For months, a digital clock has counted relentlessly down – minutes, hours, days – inside the headquarters of Wal-Mart Stores Inc.

The timer was set up after Greg Foran, head of the company’s U.S. operations, made Oct. 1 a “line in the sand” for transforming Wal-Mart into a cleaner, easier and friendlier place to shop. The 54-year-old executive has crisscrossed the country visiting stores, trying to bring them up to par.

The clock hit zero on Thursday – and Foran is still at work.

While many Wal-Mart locations are now in better shape, some are lagging behind. And Foran is continuing his torrid pace of surprise visits, aiming to spot problems in the sprawling chain of 4,600 U.S. stores. Wal-Mart has made progress on its key priorities – making checkout lines shorter, for instance – but the company is still pushing to bring costs lower and improve efficiency.

In that vein, Wal-Mart said on Friday that it was cutting 450 workers at its headquarters.

“While difficult, I believe these changes will help us become a more nimble organization that serves customers better,” Chief Executive Officer Doug McMillon said in a memo to employees. “Our customers are changing, retail is changing, and we must change.”

At stake is Wal-Mart’s legacy as the king of discount chains, a reputation built on Sam Walton’s nonstop pursuit of lower prices. The Bentonville, Arkansas-based company had drifted away from Walton’s ideals in recent years, allowing costs to increase while its standards slipped, executives have said. Wal-Mart also faces fiercer competition, a stock slump and a broader slowdown in big-box retail.

Foran’s crusade to improve Wal-Mart’s tarnished reputation has sent him on visits to more than 150 stores in 30 states over the past year.

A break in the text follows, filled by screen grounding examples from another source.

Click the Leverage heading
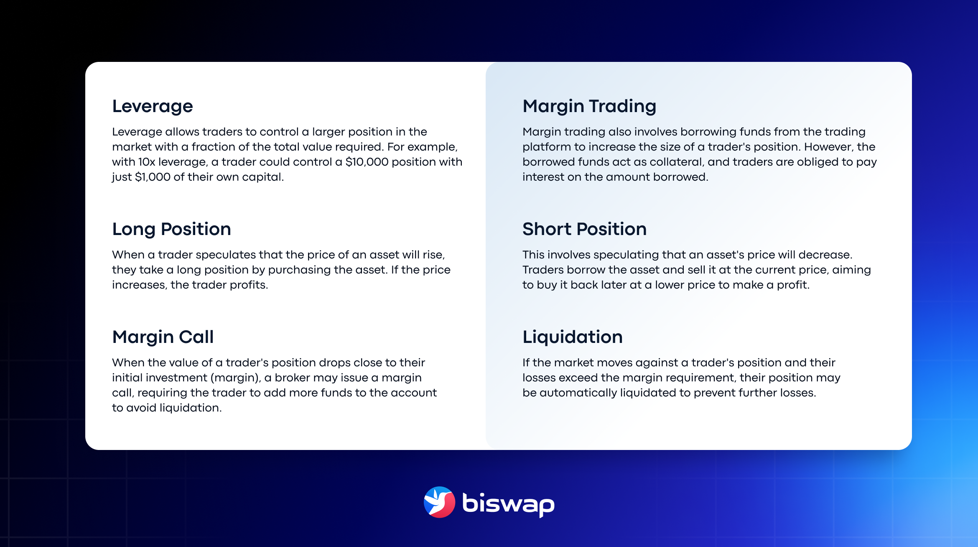(153, 106)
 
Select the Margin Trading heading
(589, 106)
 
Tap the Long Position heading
(171, 229)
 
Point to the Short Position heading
(584, 229)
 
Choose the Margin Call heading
(163, 337)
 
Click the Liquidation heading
(573, 337)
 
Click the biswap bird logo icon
(439, 502)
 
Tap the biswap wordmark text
(508, 504)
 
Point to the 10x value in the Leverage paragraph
(146, 162)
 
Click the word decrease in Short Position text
(825, 255)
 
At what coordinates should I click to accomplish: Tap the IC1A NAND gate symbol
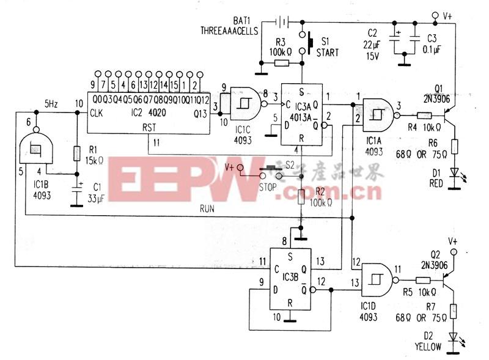pyautogui.click(x=379, y=114)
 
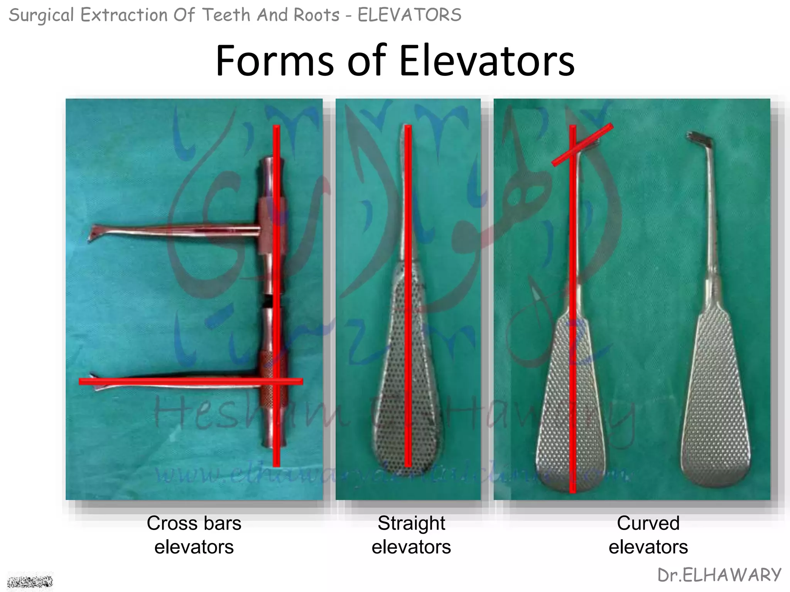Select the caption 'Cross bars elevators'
coord(194,535)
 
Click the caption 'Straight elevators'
coord(411,535)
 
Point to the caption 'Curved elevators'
coord(648,535)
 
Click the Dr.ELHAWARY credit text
coord(719,575)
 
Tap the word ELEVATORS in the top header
coord(409,15)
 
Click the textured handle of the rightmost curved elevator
coord(716,401)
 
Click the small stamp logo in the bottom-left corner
coord(30,581)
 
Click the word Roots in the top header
coord(316,15)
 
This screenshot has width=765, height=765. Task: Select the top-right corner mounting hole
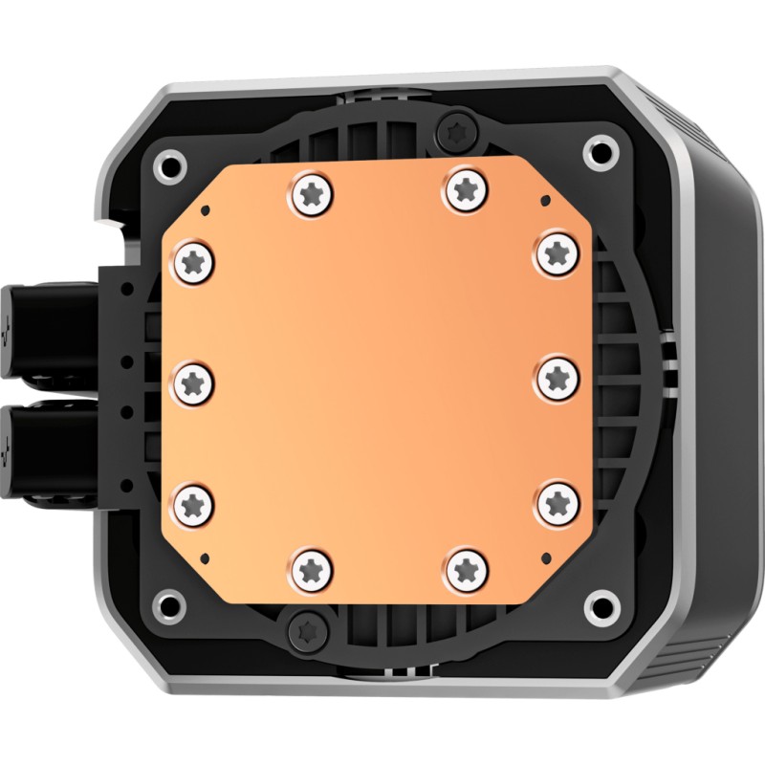tap(601, 149)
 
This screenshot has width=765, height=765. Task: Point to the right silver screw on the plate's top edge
tap(466, 187)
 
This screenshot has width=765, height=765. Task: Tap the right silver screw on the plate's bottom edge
tap(466, 567)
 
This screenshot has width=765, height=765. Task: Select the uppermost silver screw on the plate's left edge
tap(194, 258)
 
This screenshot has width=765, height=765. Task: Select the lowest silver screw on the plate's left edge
tap(194, 501)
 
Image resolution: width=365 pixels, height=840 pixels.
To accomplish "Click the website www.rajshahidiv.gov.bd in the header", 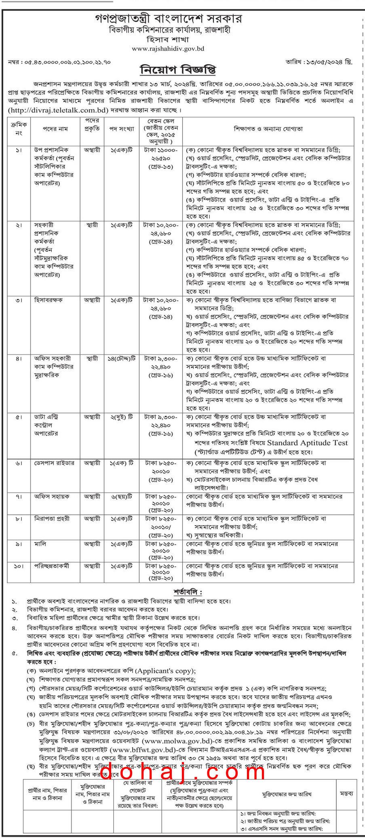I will pos(168,49).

He’s studied everything from how easy it is to get a shopping cart to how individual items are placed on the shelves – things customers often aren’t paying attention to but can contribute to their overall impressions.

“Maybe they are not ubiquitously achieving their goals across the U.S., but it is certainly a significant improvement,” said Burt Flickinger, managing director at Strategic Resource Group, a consulting firm that visits about 50 to 100 Wal-Mart stores a month.

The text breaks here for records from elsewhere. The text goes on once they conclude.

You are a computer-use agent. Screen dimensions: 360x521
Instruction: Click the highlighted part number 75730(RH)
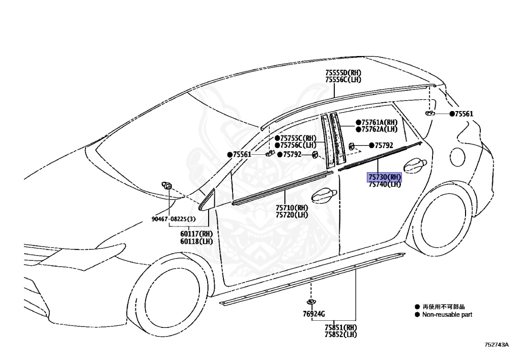point(385,177)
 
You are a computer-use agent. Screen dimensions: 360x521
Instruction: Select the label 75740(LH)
point(385,184)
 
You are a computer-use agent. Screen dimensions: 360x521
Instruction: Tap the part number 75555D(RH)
point(343,73)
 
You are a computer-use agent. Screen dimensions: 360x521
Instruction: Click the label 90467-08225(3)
point(173,219)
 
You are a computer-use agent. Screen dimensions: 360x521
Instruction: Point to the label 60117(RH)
point(196,234)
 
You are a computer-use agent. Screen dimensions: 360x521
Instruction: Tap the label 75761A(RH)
point(379,122)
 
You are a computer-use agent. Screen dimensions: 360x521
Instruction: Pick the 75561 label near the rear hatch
point(464,114)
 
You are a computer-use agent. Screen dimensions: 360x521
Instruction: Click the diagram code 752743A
point(496,345)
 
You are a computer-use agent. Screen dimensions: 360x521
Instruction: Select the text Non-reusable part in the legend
point(446,315)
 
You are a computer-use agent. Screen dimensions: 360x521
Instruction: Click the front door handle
point(323,196)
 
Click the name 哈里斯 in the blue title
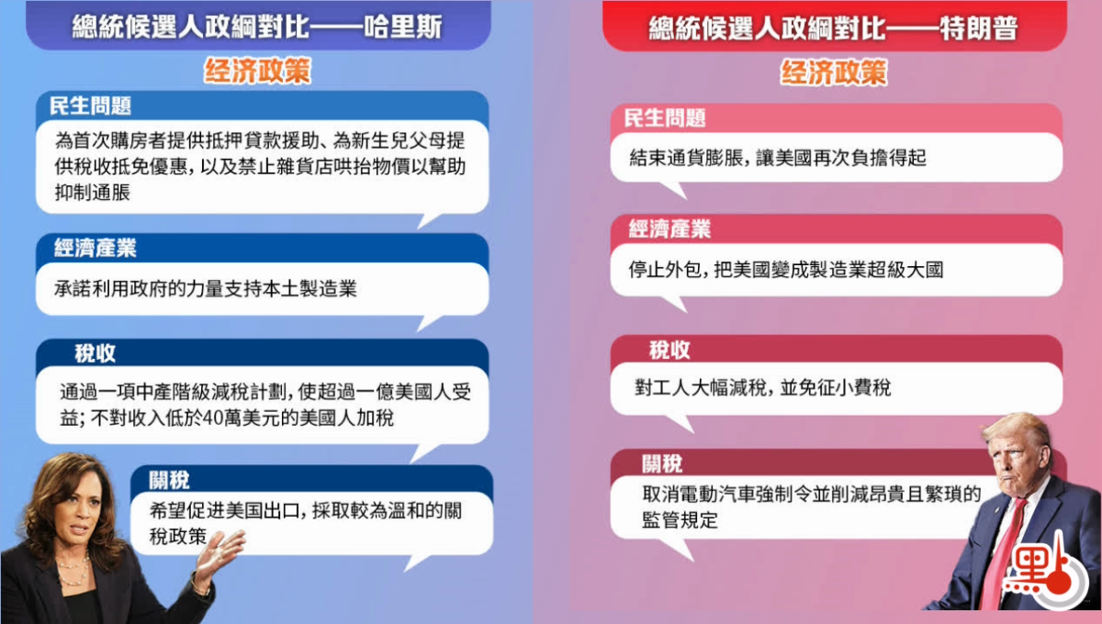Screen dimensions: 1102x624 [402, 27]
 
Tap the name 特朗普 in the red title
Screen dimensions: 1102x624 [979, 28]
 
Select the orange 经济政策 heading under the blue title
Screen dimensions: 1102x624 [257, 71]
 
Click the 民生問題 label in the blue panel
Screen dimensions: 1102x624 [91, 106]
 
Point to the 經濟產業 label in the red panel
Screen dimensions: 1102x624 [669, 229]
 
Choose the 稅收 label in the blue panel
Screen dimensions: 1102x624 [95, 353]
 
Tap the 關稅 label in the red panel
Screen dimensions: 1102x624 [662, 463]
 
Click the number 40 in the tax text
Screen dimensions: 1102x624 [213, 418]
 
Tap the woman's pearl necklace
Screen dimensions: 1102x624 [73, 570]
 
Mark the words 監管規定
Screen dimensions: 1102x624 [680, 519]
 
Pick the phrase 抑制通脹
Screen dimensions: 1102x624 [93, 193]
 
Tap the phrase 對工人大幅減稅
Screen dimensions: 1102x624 [701, 387]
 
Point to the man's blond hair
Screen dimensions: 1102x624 [1016, 433]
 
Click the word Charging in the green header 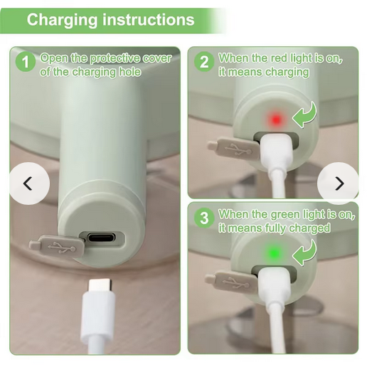pos(62,20)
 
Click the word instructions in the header pos(149,19)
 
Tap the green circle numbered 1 pos(26,62)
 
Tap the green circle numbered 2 pos(204,62)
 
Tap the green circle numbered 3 pos(204,218)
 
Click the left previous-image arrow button pos(29,184)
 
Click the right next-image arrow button pos(338,184)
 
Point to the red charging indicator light pos(276,119)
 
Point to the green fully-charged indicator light pos(275,253)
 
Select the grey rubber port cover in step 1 pos(57,247)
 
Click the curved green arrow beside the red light pos(306,116)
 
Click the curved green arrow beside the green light pos(305,253)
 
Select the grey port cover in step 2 pos(233,148)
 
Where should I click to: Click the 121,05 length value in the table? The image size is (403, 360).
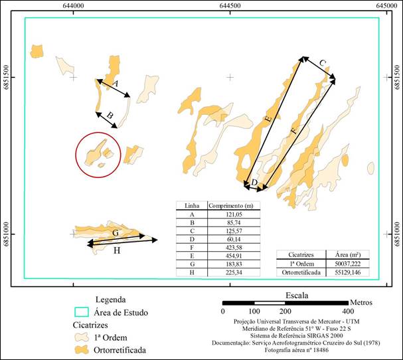(x=234, y=215)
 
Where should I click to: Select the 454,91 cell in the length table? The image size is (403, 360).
(x=234, y=256)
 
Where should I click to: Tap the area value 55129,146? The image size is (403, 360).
(x=347, y=272)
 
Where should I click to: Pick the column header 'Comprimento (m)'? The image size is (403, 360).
(x=231, y=206)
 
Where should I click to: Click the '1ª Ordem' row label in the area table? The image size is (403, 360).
(x=301, y=264)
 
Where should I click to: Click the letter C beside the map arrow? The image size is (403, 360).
(x=323, y=62)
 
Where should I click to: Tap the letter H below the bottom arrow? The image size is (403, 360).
(x=117, y=250)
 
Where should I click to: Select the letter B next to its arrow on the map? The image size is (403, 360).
(x=110, y=115)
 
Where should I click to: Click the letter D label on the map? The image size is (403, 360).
(x=254, y=183)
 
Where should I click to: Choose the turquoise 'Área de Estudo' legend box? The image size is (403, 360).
(x=82, y=312)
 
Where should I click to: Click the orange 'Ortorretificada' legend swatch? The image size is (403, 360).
(x=82, y=350)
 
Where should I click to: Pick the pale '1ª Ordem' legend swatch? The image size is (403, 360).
(x=82, y=337)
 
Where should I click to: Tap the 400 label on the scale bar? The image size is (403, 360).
(x=348, y=311)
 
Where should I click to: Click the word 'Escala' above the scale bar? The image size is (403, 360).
(x=297, y=296)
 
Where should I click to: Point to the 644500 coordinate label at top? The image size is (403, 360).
(x=230, y=5)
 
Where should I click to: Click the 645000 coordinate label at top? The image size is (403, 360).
(x=386, y=5)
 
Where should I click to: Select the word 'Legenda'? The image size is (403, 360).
(x=110, y=300)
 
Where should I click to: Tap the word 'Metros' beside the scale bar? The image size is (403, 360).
(x=361, y=302)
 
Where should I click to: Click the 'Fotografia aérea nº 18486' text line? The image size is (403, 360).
(x=297, y=350)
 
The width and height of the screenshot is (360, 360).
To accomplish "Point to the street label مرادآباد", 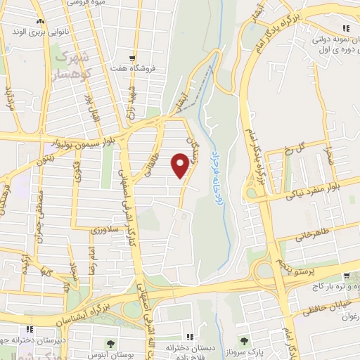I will point(8,101).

The Oct. 1 milestone was a way for Foran to bring urgency to Wal-Mart’s stores as they head into the holiday season – the first one since McMillon put his turnaround plan into place earlier this year. The holidays can make or break a retailer’s year, and Wal-Mart is in much need of a boost. Earnings fell short of analysts’ estimates last quarter, and the company trimmed its forecast for the year. Wal-Mart’s stock has lost more than a quarter of its value in 2015.

Wal-Mart executives have admitted that the retail giant lost its way. Once seemingly unstoppable, the company has watched customers defect to Amazon, dollar-store chains, and regional grocery stores such as Kroger Co. and Publix Super Markets Inc.

Wal-Mart shoppers have complained that the stores were dirty, the shelves were empty, and the prices weren’t as competitive as they once were. The goal over the past year was straightforward: Stores should be tidy, staff should be friendly, and customers should be able to get in and get out quickly.

Wal-Mart still has a ways to go, especially with its grocery business, which makes up more than half of its nearly $500 billion in annual revenue, said Wayne Hood, an analyst at BMO Capital Markets.

Wal-Mart trails its supermarket peers in customer satisfaction because of poor service, the inconvenience of its large stores and the condition of produce, Hood said in a research report last month. To grow, Wal-Mart can’t just match its competitors – it will need to do even better, he said.